Usura, droga, estorsioni: raffica di arresti a Roma. Coinvolta anche la Sardegna

una delle armi sequestrate
Una delle armi sequestrate

Tocca anche la Sardegna la maxi-operazione condotta questa mattina dalle forze dell'ordine per sgominare l'attività criminale di un clan mafioso romano, con diverse diramazioni in Italia e all'estero.

Sono complessivamente 58 le persone colpite da misura cautelare.

In azione carabinieri, polizia e Guardia civil iberica, che hanno raggiunto le persone coinvolte nella Capitale, nell'Isola, in Molise, Piemonte e Spagna.

Un momento del blitz
Un momento del blitz

Secondo le prime informazioni, le indagini, coordinate dalla Direzione distrettuale antimafia, hanno messo nel mirino un'organizzazione, basata nel quartiere Montespaccato di Roma e capeggiata dal boss Franco Gambacurta, "specializzata" in una vasta gamma di reati: usura, esercizio abusivo del credito, estorsioni, sequestro di persona, detenzione e porto illegale di armi da fuoco, riciclaggio e reimpiego di capitali di provenienza illecita, intestazione fittizia di beni immobili, rapporti creditizi, attività economiche ed imprenditoriali, nonché di associazione finalizzata al traffico internazionale di sostanze stupefacenti.

Oltre agli arresti, sono stati sequestrati 12 esercizi commerciali, 14 immobili, diversi rapporti finanziari e quote societarie, nonché numerosi veicoli, per un valore stimato di circa 7 milioni di euro.

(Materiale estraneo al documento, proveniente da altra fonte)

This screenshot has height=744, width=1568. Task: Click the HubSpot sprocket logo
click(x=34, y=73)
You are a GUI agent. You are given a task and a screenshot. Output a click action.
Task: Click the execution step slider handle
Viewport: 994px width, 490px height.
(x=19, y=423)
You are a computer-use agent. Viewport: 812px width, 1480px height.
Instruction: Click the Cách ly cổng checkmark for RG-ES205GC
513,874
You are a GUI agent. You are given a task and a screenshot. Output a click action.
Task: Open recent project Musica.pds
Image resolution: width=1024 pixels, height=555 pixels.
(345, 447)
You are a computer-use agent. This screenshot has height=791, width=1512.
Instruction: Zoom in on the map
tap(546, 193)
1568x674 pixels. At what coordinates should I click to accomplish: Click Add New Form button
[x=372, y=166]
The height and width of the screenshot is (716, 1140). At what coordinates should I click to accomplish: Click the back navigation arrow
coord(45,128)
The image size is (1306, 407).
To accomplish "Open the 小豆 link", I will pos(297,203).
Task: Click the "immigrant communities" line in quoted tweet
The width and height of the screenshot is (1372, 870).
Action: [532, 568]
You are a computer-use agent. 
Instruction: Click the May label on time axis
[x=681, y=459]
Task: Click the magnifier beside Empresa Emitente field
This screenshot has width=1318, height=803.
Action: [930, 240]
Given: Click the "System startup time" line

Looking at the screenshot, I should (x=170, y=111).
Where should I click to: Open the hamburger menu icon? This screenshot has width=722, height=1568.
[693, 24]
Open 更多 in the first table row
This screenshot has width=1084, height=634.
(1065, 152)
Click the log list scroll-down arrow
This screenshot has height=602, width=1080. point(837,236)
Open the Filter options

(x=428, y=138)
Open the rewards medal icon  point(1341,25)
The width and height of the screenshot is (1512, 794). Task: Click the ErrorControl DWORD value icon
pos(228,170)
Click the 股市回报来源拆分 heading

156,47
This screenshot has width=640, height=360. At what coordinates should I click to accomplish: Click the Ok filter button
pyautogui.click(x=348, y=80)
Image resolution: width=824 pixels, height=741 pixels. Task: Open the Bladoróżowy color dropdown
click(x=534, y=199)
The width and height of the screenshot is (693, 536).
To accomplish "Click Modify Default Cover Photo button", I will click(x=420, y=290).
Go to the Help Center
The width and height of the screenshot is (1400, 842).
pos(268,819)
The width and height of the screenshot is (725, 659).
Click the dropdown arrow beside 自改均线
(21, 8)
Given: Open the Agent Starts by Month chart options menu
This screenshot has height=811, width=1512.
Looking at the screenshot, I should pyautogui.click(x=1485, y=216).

L'operazione annunciata su Twitter dalla polizia

IN SARDEGNA - Tre arresti hanno coinvolto altrettanti sardi: a Oristano è finito in manette A.C., 40 anni, mentre per G.S., 58enne di San Nicolò d'Arcidano, il provvedimento è stato notificato in carcere. Infine R.R., 60 anni, di Burgos, è stato individuato a Roma. Era lui, per gli inquirenti, il punto di unione fra i trafficanti colombiani e il gruppo italiano.